─── Data provided

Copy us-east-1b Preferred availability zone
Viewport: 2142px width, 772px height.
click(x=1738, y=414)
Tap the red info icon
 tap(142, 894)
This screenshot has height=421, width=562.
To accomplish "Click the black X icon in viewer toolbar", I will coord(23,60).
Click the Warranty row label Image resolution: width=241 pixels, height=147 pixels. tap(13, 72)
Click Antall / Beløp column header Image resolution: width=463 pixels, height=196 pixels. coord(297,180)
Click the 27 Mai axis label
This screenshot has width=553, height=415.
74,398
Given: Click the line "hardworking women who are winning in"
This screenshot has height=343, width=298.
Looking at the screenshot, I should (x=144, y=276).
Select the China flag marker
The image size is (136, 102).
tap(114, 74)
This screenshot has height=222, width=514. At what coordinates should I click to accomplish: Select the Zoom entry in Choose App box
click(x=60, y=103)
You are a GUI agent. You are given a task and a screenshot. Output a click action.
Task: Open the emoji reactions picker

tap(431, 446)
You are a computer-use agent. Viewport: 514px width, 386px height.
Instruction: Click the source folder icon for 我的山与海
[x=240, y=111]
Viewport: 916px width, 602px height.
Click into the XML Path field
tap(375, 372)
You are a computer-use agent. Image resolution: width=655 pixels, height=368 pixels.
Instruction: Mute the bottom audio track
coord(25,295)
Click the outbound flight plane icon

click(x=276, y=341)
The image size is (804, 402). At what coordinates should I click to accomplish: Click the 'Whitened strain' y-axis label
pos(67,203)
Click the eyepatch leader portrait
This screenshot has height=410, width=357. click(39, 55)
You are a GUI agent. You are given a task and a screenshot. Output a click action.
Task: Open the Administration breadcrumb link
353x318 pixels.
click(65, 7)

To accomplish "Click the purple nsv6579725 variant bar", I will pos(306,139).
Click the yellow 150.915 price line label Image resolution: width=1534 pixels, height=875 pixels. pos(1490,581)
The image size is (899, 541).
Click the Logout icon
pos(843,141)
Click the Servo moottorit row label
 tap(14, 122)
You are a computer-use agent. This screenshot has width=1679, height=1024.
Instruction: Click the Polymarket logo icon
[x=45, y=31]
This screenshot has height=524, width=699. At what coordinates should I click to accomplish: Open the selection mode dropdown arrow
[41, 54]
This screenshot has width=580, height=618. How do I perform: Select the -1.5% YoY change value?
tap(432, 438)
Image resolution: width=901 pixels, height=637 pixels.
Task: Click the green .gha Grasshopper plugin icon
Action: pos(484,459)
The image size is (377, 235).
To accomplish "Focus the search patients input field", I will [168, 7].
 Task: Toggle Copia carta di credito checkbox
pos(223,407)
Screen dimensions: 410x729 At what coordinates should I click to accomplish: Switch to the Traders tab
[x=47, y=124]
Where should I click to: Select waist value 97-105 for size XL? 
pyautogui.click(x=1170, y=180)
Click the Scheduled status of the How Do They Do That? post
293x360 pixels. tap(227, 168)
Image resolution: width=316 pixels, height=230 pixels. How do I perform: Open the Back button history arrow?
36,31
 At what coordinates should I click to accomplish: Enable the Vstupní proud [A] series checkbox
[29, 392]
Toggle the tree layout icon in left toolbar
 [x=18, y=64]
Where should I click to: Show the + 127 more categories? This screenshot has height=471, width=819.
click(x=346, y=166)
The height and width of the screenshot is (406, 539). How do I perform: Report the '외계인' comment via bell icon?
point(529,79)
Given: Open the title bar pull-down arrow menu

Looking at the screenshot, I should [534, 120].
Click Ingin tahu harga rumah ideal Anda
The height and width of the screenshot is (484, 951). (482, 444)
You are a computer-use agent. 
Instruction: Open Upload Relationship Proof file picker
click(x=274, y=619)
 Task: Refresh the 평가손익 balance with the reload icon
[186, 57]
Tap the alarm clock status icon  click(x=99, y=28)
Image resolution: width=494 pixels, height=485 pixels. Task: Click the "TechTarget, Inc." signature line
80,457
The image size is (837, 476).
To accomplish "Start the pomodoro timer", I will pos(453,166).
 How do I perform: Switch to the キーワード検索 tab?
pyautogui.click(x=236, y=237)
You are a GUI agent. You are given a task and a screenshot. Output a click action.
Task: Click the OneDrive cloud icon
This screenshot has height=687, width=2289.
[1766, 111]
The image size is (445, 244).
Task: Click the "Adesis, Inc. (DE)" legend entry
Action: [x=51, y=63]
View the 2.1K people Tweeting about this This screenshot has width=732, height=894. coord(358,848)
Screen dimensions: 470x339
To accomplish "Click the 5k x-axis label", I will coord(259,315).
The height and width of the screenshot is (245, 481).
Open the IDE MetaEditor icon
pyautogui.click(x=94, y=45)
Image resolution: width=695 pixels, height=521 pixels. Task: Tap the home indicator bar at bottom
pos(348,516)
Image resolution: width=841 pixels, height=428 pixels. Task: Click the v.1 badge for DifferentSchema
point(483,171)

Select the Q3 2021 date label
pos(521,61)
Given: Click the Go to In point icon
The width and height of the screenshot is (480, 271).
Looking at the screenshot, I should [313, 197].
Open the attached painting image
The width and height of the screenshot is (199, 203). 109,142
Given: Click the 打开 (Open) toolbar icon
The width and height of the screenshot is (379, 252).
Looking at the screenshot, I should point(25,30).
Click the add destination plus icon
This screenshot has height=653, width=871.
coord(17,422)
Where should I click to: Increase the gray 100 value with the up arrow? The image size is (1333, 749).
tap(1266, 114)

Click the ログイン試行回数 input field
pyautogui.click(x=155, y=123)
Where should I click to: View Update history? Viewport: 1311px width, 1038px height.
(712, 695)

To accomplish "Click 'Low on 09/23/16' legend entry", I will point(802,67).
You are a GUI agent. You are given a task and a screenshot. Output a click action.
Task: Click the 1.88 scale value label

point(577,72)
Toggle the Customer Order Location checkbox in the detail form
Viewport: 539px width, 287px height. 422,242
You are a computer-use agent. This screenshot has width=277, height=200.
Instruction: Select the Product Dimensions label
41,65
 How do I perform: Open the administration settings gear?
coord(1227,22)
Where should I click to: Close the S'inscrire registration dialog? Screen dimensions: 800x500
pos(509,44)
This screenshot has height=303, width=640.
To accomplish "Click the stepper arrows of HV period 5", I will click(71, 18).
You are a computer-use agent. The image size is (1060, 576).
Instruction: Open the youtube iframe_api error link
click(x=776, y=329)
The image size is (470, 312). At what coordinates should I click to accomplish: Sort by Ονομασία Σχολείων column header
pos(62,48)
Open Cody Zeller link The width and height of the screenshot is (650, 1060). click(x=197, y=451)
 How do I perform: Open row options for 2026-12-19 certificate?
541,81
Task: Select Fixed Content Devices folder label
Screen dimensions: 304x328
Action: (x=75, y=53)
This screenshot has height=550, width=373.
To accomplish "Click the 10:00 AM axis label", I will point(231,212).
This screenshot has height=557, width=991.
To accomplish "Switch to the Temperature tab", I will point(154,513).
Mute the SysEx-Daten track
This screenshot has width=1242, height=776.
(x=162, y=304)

──────

### Required work
Every line of the data above belongs in the answer, unchanged.

### Exercise solution
Copy us-east-1b Preferred availability zone
Viewport: 2142px width, 772px height.
click(x=1738, y=414)
Tap the red info icon
 tap(142, 894)
This screenshot has height=421, width=562.
To accomplish "Click the black X icon in viewer toolbar", I will coord(23,60).
Click the Warranty row label Image resolution: width=241 pixels, height=147 pixels. tap(13, 72)
Click Antall / Beløp column header Image resolution: width=463 pixels, height=196 pixels. coord(297,180)
Click the 27 Mai axis label
This screenshot has width=553, height=415.
74,398
Given: Click the line "hardworking women who are winning in"
This screenshot has height=343, width=298.
Looking at the screenshot, I should (x=144, y=276).
Select the China flag marker
The image size is (136, 102).
tap(114, 74)
This screenshot has height=222, width=514. At what coordinates should I click to accomplish: Select the Zoom entry in Choose App box
click(x=60, y=103)
You are a GUI agent. You are given a task and a screenshot. Output a click action.
Task: Open the emoji reactions picker

tap(431, 446)
You are a computer-use agent. Viewport: 514px width, 386px height.
Instruction: Click the source folder icon for 我的山与海
[x=240, y=111]
Viewport: 916px width, 602px height.
Click into the XML Path field
tap(375, 372)
You are a computer-use agent. Image resolution: width=655 pixels, height=368 pixels.
Instruction: Mute the bottom audio track
coord(25,295)
Click the outbound flight plane icon

click(x=276, y=341)
The image size is (804, 402). At what coordinates should I click to accomplish: Click the 'Whitened strain' y-axis label
pos(67,203)
Click the eyepatch leader portrait
This screenshot has height=410, width=357. click(39, 55)
You are a GUI agent. You are given a task and a screenshot. Output a click action.
Task: Open the Administration breadcrumb link
353x318 pixels.
click(65, 7)

To accomplish "Click the purple nsv6579725 variant bar", I will pos(306,139).
Click the yellow 150.915 price line label Image resolution: width=1534 pixels, height=875 pixels. pos(1490,581)
The image size is (899, 541).
Click the Logout icon
pos(843,141)
Click the Servo moottorit row label
 tap(14, 122)
You are a computer-use agent. This screenshot has width=1679, height=1024.
Instruction: Click the Polymarket logo icon
[x=45, y=31]
This screenshot has height=524, width=699. At what coordinates should I click to accomplish: Open the selection mode dropdown arrow
[41, 54]
This screenshot has width=580, height=618. How do I perform: Select the -1.5% YoY change value?
tap(432, 438)
Image resolution: width=901 pixels, height=637 pixels.
Task: Click the green .gha Grasshopper plugin icon
Action: pos(484,459)
The image size is (377, 235).
To accomplish "Focus the search patients input field", I will [168, 7].
 Task: Toggle Copia carta di credito checkbox
pos(223,407)
Screen dimensions: 410x729 At what coordinates should I click to accomplish: Switch to the Traders tab
[x=47, y=124]
Where should I click to: Select waist value 97-105 for size XL? 
pyautogui.click(x=1170, y=180)
Click the Scheduled status of the How Do They Do That? post
293x360 pixels. tap(227, 168)
Image resolution: width=316 pixels, height=230 pixels. How do I perform: Open the Back button history arrow?
36,31
 At what coordinates should I click to accomplish: Enable the Vstupní proud [A] series checkbox
[29, 392]
Toggle the tree layout icon in left toolbar
 [x=18, y=64]
Where should I click to: Show the + 127 more categories? This screenshot has height=471, width=819.
click(x=346, y=166)
The height and width of the screenshot is (406, 539). How do I perform: Report the '외계인' comment via bell icon?
point(529,79)
Given: Open the title bar pull-down arrow menu

Looking at the screenshot, I should [534, 120].
Click Ingin tahu harga rumah ideal Anda
The height and width of the screenshot is (484, 951). (482, 444)
You are a computer-use agent. 
Instruction: Open Upload Relationship Proof file picker
click(x=274, y=619)
 Task: Refresh the 평가손익 balance with the reload icon
[186, 57]
Tap the alarm clock status icon  click(x=99, y=28)
Image resolution: width=494 pixels, height=485 pixels. Task: Click the "TechTarget, Inc." signature line
80,457
The image size is (837, 476).
To accomplish "Start the pomodoro timer", I will pos(453,166).
 How do I perform: Switch to the キーワード検索 tab?
pyautogui.click(x=236, y=237)
You are a GUI agent. You are given a task and a screenshot. Output a click action.
Task: Click the OneDrive cloud icon
This screenshot has height=687, width=2289.
[1766, 111]
The image size is (445, 244).
Task: Click the "Adesis, Inc. (DE)" legend entry
Action: [x=51, y=63]
View the 2.1K people Tweeting about this This screenshot has width=732, height=894. coord(358,848)
Screen dimensions: 470x339
To accomplish "Click the 5k x-axis label", I will coord(259,315).
The height and width of the screenshot is (245, 481).
Open the IDE MetaEditor icon
pyautogui.click(x=94, y=45)
Image resolution: width=695 pixels, height=521 pixels. Task: Tap the home indicator bar at bottom
pos(348,516)
Image resolution: width=841 pixels, height=428 pixels. Task: Click the v.1 badge for DifferentSchema
point(483,171)

Select the Q3 2021 date label
pos(521,61)
Given: Click the Go to In point icon
The width and height of the screenshot is (480, 271).
Looking at the screenshot, I should [313, 197].
Open the attached painting image
The width and height of the screenshot is (199, 203). 109,142
Given: Click the 打开 (Open) toolbar icon
The width and height of the screenshot is (379, 252).
Looking at the screenshot, I should point(25,30).
Click the add destination plus icon
This screenshot has height=653, width=871.
coord(17,422)
Where should I click to: Increase the gray 100 value with the up arrow? The image size is (1333, 749).
tap(1266, 114)

Click the ログイン試行回数 input field
pyautogui.click(x=155, y=123)
Where should I click to: View Update history? Viewport: 1311px width, 1038px height.
(712, 695)

To accomplish "Click 'Low on 09/23/16' legend entry", I will point(802,67).
You are a GUI agent. You are given a task and a screenshot. Output a click action.
Task: Click the 1.88 scale value label

point(577,72)
Toggle the Customer Order Location checkbox in the detail form
Viewport: 539px width, 287px height. 422,242
You are a computer-use agent. This screenshot has width=277, height=200.
Instruction: Select the Product Dimensions label
41,65
 How do I perform: Open the administration settings gear?
coord(1227,22)
Where should I click to: Close the S'inscrire registration dialog? Screen dimensions: 800x500
pos(509,44)
This screenshot has height=303, width=640.
To accomplish "Click the stepper arrows of HV period 5", I will click(71, 18).
You are a computer-use agent. The image size is (1060, 576).
Instruction: Open the youtube iframe_api error link
click(x=776, y=329)
The image size is (470, 312). At what coordinates should I click to accomplish: Sort by Ονομασία Σχολείων column header
pos(62,48)
Open Cody Zeller link The width and height of the screenshot is (650, 1060). click(x=197, y=451)
 How do I perform: Open row options for 2026-12-19 certificate?
541,81
Task: Select Fixed Content Devices folder label
Screen dimensions: 304x328
Action: (x=75, y=53)
This screenshot has height=550, width=373.
To accomplish "Click the 10:00 AM axis label", I will point(231,212).
This screenshot has height=557, width=991.
To accomplish "Switch to the Temperature tab", I will point(154,513).
Mute the SysEx-Daten track
This screenshot has width=1242, height=776.
(x=162, y=304)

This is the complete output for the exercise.